I believe that I have an internal, subconscious juke box. For the past few weeks I have been waking up singing a song. I wasn’t dreaming it. I was singing it in my head. It’s ranged from Hillsong to Chris Tomlin to Kristene Mueller. The last two mornings, however, it has been Lady Gaga. Perhaps I’m not listening to enough Christian music. I don’t know. But why oh why did I wake up with the line, “You’re beautiful in your way, God makes no mistakes. You’re on the right track baby, you were born this way,” going through my head? And why do I know them now without having to look them up!? Oh mercy. That just goes to show the power of the subconscious. I haven’t listened to that song since Friday when it came on while I was on the tread mill (4 miles! What what!). Bless her heart, if you haven’t seen Lady G’s full video, don’t. I’ll spare you the details but there is a birth (or two) and some gross dancing/dog pile-esque writhing. I usually change the channel when songs come on with videos that gross me out. You can include in that Miley Cyrus’s Can’t be Tamed and a few other shameless rap videos. But that is par for the rap song course.

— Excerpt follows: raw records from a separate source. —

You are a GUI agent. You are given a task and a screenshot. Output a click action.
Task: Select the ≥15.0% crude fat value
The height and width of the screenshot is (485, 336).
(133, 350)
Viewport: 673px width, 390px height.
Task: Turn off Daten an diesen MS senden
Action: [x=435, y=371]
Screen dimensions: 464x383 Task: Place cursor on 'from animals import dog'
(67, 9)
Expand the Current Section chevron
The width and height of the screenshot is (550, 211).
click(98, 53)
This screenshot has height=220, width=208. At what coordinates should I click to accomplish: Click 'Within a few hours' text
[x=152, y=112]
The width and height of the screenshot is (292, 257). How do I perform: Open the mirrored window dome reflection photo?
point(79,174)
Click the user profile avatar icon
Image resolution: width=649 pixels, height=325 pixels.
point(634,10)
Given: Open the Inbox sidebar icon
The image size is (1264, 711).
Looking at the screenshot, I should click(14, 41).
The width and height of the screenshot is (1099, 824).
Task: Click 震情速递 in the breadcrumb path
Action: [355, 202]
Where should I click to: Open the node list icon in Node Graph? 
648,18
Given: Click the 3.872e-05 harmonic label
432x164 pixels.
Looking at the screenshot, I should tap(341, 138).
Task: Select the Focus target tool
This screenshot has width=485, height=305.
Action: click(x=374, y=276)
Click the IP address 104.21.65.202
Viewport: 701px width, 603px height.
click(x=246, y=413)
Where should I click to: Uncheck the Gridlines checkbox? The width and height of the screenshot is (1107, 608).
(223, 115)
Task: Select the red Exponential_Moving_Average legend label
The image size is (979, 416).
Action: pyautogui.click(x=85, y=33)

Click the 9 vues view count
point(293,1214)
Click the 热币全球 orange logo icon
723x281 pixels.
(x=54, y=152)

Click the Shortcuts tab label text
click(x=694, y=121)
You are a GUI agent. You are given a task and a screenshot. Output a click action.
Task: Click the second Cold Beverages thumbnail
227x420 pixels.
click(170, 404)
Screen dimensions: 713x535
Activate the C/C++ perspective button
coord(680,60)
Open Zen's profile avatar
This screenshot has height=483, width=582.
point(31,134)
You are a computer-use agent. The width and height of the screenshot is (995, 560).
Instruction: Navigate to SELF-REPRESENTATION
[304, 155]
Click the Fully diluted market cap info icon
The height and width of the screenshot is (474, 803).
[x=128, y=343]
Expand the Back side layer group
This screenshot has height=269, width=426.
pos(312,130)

I’m feeling quite pent up right now and am seriously considering running outside (dun dun DUN!). I hate running outside. I suck at it. Maybe I’ll just go clean some more and try to wear myself out that way. Where is all this energy coming from?! And how can I make it come back between 5:00 and 6:00 tonight when I’ll have to make dinner?!
Also, on a (big) side note, I don’t hate Justin Beiber any more. Don’t judge!!! At least I’m being honest. I still think it’s ri-gosh-darn-diculous how I can’t seem to live a day without hearing/seeing/being slapped in the face with him. But I’ve had some fun while listening to “the baby song” and I think you’ll understand why. My best friend, Tracey’s little girl (we’ll call her ‘Little B’) has been dancing to it, including some booty shaking, and it’s just too cute to hate. We have skype dates about once or twice a week and I’m usually graced with Little B’s presence. Often Little B will comb my hair or share her snacks through the computer monitor with me. I’ve even been inoculated with what I assume was an anti-cooties medication. But the highlight is always the dancing. I usually join in. I don’t know if Tracey is dancing, the camera is conveniently pointing away from her towards Little B. But between Little B’s spaztic dance moves and the lag in the camera’s image across time and space, the end product is quite funny. Perhaps some day I can capture it and share it with you. But I must warn you, it doesn’t last very long as Little B strongly dislikes it when “the boy” starts rapping. Tracey says apparently Little B doesn’t like Ludacris. I think it’s funny that she doesn’t call JBeeb a boy.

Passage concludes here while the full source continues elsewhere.